Sequence alignment of the C terminus of Alg14 from fungi, plants and mammals. A, yeast Alg14 protein was used as query for PSI-BLAST (26) analysis against the UniRef90 protein dataset at UniProt. The last ten C-terminal amino acids of Alg14 orthologues selected from the PSI-BLAST results were manually aligned. The predicted β-strands are shaded in gray, and the glycine residue that is conserved in all Alg14 orthologues is marked with a star. The last three amino acids were boxed.

FIGURE 6.

The hydrophobicity of Alg14 C-terminal amino acids is required for the formation of an activity Alg13/14 complex. Alg14 proteins with the last two or three residues that were replaced by glycine were tested for activity. The P_GAL1-ALG14 strain (XGY151) was transformed with plasmids containing HA-ALG14 (pXG202), HA-alg14-L236G, V237G (pSA13), or HA-alg14-I235G, L236G, V237G (pSA14), and streaked onto YPA plates supplemented with glucose (left panel) and galactose (right panel). Cells were incubated for 2 days at 30 °C.

FIGURE 7.

The N-terminal β-strand of yeast Alg13 is required for viability and protein stability. A, N-terminal sequence of yeast Alg13 protein.

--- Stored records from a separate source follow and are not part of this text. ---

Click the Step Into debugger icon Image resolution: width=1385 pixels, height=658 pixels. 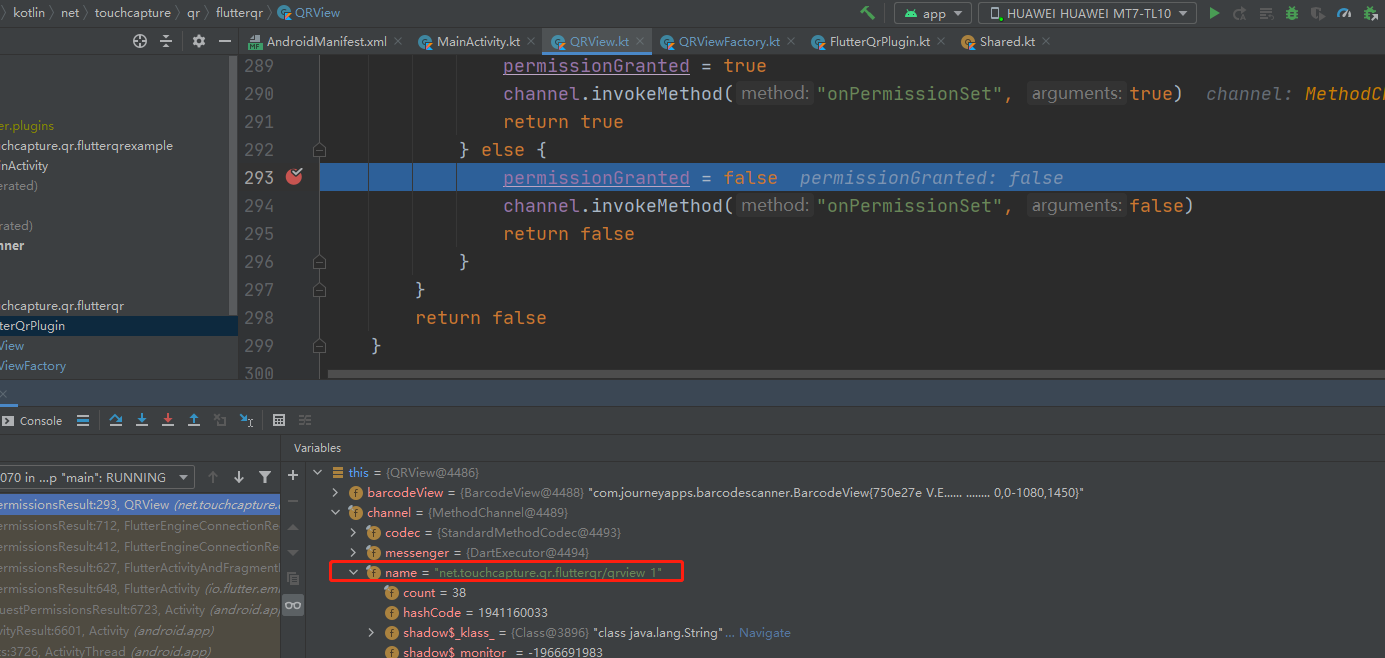(x=142, y=420)
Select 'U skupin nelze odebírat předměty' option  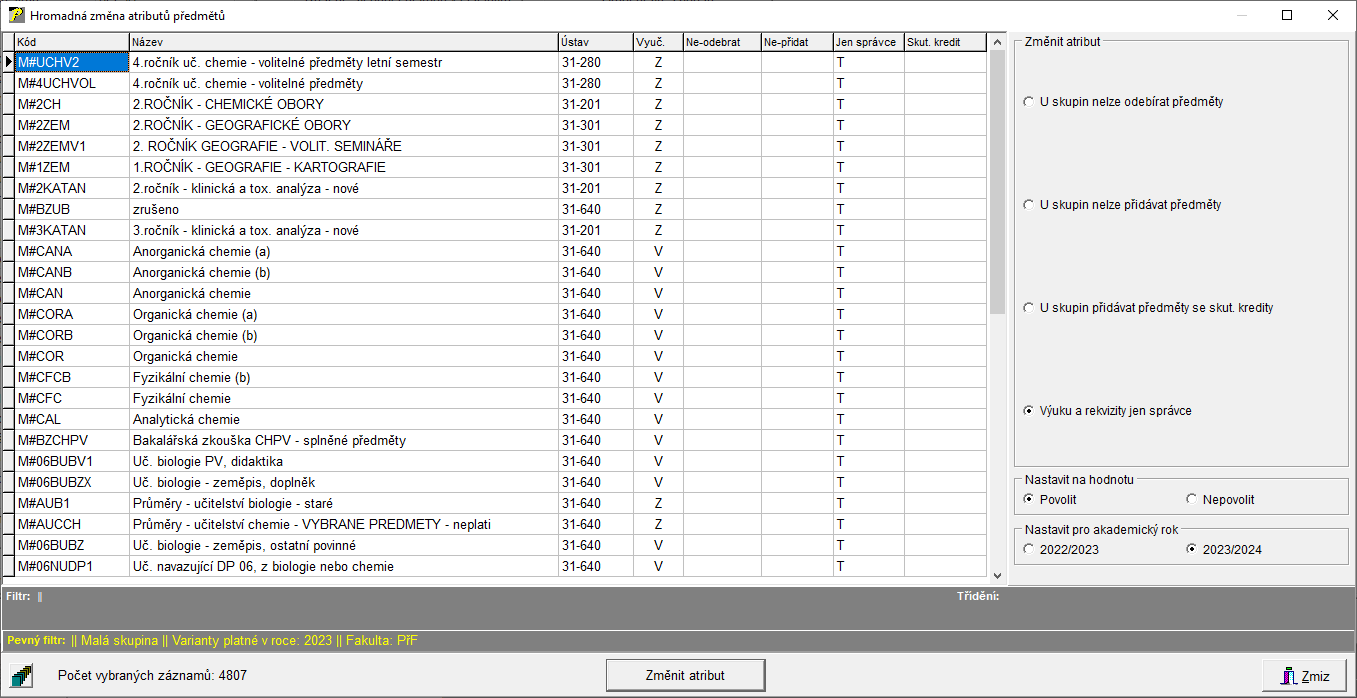pyautogui.click(x=1029, y=102)
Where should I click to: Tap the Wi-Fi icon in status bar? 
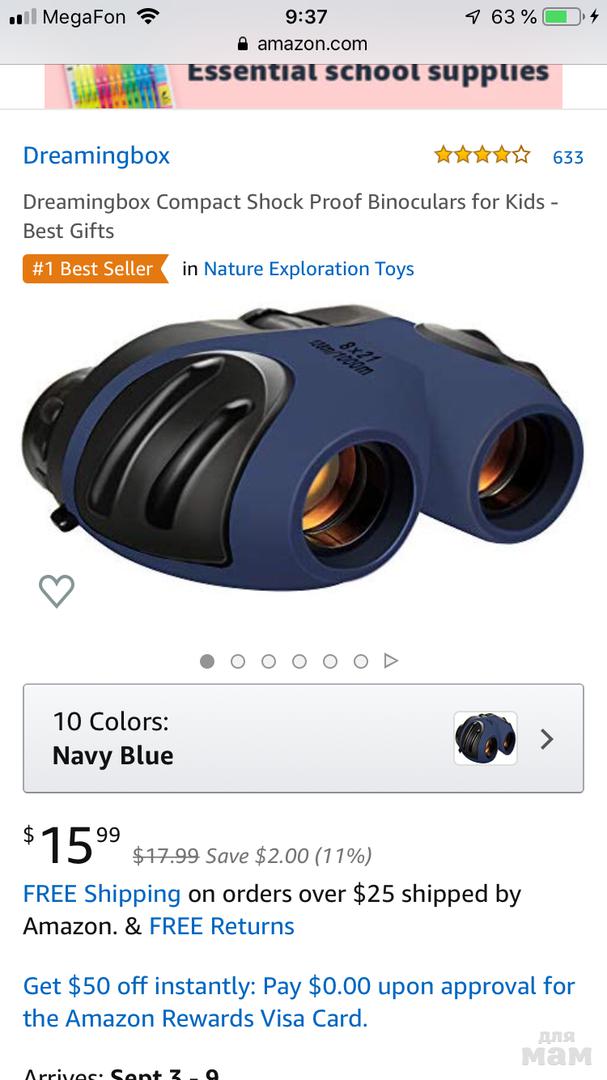(148, 17)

The predicted β-strand region is boxed. B, the P_GAL1-ALG13 strain (XGY154) was transformed with plasmids containing ALG13-FLAG (pXG208), alg13-NΔ6-FLAG (pSA1), or alg13-NΔ10-FLAG (pSA2) and streaked onto YPA plates supplemented with galactose (right panel) or glucose (left panel). Cells were grown for 2 days at 30 °C. C, whole cell detergent extracts were prepared from wild-type yeast (W303a) containing plasmids that encode triple FLAG-tagged Alg13p (pXG208), alg13-NΔ6p (pSA1), or alg13-NΔ10p (pSA2). Equivalent amounts of protein in each sample were separated by SDS-PAGE, immunoblotted, and detected with anti-FLAG monoclonal antibody conjugated with alkaline phosphatase as described under “Experimental Procedures.”